====== Material provided

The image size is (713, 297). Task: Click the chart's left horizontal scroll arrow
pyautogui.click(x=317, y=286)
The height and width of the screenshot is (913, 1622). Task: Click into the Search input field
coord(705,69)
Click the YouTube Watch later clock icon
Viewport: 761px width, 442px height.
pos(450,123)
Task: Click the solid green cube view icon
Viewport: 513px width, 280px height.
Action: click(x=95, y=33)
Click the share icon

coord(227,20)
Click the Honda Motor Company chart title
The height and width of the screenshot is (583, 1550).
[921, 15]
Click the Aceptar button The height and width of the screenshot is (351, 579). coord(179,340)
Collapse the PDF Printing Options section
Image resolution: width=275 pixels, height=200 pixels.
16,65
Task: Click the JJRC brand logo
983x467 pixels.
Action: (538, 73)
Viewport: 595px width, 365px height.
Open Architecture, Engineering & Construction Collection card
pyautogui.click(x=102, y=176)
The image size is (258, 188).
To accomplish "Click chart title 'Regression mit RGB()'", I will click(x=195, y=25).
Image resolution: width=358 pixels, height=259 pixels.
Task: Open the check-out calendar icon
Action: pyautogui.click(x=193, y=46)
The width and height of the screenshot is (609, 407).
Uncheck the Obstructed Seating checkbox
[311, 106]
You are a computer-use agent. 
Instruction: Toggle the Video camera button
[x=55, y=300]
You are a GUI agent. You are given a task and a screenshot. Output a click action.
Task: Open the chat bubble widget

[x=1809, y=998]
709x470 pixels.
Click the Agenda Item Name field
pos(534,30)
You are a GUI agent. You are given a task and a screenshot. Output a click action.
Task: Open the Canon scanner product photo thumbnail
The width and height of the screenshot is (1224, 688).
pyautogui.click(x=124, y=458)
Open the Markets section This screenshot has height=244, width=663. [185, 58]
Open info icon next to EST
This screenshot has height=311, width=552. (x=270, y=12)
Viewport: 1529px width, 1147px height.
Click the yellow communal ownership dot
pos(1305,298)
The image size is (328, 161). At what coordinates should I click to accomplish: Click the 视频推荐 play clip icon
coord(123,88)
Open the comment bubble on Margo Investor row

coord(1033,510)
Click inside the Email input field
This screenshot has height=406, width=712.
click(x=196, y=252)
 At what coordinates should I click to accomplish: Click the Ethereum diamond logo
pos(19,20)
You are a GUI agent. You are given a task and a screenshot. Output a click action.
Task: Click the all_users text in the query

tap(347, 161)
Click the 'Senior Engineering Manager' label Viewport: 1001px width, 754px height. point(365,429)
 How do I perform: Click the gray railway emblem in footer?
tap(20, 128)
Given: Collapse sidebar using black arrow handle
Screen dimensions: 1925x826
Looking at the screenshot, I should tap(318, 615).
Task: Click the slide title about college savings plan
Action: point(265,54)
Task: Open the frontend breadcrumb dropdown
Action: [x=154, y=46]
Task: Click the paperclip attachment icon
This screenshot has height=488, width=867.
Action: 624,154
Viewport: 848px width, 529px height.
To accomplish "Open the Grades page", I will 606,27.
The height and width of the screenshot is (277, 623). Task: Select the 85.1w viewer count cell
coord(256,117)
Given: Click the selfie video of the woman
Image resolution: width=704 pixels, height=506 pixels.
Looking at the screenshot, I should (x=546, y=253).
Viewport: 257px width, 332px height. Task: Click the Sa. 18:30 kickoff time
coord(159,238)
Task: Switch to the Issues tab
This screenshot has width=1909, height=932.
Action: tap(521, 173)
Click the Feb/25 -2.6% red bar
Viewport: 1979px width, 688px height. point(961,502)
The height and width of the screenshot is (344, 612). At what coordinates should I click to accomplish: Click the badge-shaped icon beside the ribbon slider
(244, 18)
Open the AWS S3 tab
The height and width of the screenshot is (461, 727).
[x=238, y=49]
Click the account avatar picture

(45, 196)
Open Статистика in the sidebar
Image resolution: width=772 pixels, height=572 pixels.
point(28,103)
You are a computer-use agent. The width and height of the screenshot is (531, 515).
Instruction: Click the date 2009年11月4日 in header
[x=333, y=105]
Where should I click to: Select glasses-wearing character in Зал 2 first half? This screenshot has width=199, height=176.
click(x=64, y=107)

============

### Given problem
Copy out the lines word for word, from the one containing "Click the share icon" down to the one containing "Action: (538, 73)", including both.

### Response below
Click the share icon

coord(227,20)
Click the Honda Motor Company chart title
The height and width of the screenshot is (583, 1550).
[921, 15]
Click the Aceptar button The height and width of the screenshot is (351, 579). coord(179,340)
Collapse the PDF Printing Options section
Image resolution: width=275 pixels, height=200 pixels.
16,65
Task: Click the JJRC brand logo
983x467 pixels.
Action: (538, 73)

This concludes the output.